Keep creating content that you’re passionate about and be consistent. It may seem like it’s not worth it in the short-term, but your content and brand is a long-term investment. Don’t just get your feet wet — take risks and dive in. Collaborate with others and be polarizing.

Tell us about a time when someone made all the difference in your career.

There’s this person who kept me accountable and honest, Sumant Pendharkar. I’m proud to call him my mentor and if I had any questions professionally or personally, I’m glad to know I could easily just reach out to him.

I would advise everyone to have a mentor. Someone who can keep you on the right path. It’s one of the best things you can do for yourself because there will be times where you feel lost.

What causes are particularly important to you?

One cause that’s important to me is LGBT rights. Being part of the community, I’ve personally experienced cyber-bullying online and have received thousands of hate comments, but I learned how to tune them out.

I want to immerse myself further in the community and make my platform a place where everyone is welcome. I want to be able to help educate people and encourage meaningful discourse.

What aspect about IVY resonates with you?

What I love about IVY is that when I went to an event, I was shocked by the people who attended: I met like-minded, motivated people who are striving to make an impact, and I love that.

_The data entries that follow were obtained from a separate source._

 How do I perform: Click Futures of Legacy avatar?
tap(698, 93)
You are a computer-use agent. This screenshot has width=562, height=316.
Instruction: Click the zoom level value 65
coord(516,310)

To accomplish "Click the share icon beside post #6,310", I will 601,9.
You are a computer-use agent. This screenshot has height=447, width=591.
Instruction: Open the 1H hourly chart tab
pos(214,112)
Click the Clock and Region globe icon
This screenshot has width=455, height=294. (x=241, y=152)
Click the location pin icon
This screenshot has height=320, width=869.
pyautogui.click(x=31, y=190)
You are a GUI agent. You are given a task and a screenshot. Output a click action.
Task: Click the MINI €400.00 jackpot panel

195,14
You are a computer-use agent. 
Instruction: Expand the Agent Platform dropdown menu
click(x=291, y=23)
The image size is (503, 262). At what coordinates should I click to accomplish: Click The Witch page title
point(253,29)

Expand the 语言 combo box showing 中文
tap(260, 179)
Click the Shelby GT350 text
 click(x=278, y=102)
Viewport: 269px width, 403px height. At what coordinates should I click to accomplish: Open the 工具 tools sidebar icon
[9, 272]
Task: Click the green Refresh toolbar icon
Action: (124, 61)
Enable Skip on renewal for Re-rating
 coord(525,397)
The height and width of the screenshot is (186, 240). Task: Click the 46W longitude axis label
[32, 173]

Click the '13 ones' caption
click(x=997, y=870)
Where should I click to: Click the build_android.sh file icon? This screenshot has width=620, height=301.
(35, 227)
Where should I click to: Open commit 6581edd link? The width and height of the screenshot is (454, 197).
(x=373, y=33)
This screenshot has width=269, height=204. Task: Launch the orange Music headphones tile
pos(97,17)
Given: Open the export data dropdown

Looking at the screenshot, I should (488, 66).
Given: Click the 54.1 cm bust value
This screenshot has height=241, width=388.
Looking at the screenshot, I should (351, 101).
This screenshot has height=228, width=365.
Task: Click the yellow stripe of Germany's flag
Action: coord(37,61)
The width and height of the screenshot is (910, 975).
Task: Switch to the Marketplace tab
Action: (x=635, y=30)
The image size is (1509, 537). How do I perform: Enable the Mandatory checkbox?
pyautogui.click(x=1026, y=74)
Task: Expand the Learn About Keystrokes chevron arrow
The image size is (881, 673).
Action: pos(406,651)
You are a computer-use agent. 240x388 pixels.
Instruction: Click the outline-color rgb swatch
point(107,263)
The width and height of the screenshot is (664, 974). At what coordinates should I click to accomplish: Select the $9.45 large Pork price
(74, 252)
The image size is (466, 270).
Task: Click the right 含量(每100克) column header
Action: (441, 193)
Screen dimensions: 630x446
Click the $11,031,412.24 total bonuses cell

It’s important to surround yourself with others who encourage you to be a better person than you were yesterday.

What’s next? Anything you would like to share?

I’m actually in the final process of publishing my book, Start-Ups & Downs! I talk about my journey from dropping out of college and the challenges I faced in Silicon Valley. I also give tips and tricks to those who are looking to move out here and hopefully learn from the mistakes I went through. I’m looking forward to launching it around May or June.